Saved entries:
☆ ☆ ☆
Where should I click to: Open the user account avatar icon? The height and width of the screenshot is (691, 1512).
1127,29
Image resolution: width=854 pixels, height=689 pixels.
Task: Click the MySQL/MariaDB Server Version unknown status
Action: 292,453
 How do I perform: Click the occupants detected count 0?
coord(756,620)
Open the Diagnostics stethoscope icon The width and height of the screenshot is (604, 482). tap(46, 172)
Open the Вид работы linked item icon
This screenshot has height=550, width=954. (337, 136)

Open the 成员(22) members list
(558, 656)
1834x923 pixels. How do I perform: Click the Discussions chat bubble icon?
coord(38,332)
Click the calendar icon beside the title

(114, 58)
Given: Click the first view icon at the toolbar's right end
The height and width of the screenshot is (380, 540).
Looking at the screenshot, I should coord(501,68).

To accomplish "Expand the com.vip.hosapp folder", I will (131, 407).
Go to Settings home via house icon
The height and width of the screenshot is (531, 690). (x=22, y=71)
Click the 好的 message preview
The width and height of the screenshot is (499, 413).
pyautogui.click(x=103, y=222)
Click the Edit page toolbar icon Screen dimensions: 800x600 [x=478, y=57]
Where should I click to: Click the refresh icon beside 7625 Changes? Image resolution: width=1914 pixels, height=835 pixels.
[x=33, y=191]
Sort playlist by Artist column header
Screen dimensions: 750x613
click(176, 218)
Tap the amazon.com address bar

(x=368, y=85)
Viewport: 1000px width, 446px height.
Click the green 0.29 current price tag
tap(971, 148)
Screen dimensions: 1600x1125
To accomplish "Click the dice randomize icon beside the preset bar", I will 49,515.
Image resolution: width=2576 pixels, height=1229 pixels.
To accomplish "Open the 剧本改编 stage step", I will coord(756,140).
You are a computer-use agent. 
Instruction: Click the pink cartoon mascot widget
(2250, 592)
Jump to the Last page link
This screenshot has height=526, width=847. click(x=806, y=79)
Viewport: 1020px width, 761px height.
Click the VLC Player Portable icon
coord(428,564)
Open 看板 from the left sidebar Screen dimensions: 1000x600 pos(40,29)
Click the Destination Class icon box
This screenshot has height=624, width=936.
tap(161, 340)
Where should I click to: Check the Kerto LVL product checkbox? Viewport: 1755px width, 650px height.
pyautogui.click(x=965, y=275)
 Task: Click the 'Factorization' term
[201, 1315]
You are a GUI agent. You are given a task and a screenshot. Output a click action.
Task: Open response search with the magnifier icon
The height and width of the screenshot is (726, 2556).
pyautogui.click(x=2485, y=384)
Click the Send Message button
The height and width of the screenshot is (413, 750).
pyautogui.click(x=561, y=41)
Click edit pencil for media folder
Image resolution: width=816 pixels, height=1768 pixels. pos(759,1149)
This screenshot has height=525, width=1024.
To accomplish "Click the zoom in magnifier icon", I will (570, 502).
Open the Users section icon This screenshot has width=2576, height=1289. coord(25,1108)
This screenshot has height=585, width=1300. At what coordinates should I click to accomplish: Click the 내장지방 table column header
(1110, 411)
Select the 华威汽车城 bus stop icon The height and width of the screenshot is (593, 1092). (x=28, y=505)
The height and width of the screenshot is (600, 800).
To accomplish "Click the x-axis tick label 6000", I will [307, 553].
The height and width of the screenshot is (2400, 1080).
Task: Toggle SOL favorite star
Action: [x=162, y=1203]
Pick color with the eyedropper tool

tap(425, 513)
☆ ☆ ☆
▶ **WHAT THIS TASK INVOLVES**:
Please return only the lines above, starting at the line that has "1834x923 pixels. How" and ending at the line that has "Click the 好的 message preview", keeping both and leaving each one unchanged.

▶ **RESPONSE AREA**:
1834x923 pixels. How do I perform: Click the Discussions chat bubble icon?
coord(38,332)
Click the calendar icon beside the title

(114, 58)
Given: Click the first view icon at the toolbar's right end
The height and width of the screenshot is (380, 540).
Looking at the screenshot, I should coord(501,68).

To accomplish "Expand the com.vip.hosapp folder", I will (131, 407).
Go to Settings home via house icon
The height and width of the screenshot is (531, 690). (x=22, y=71)
Click the 好的 message preview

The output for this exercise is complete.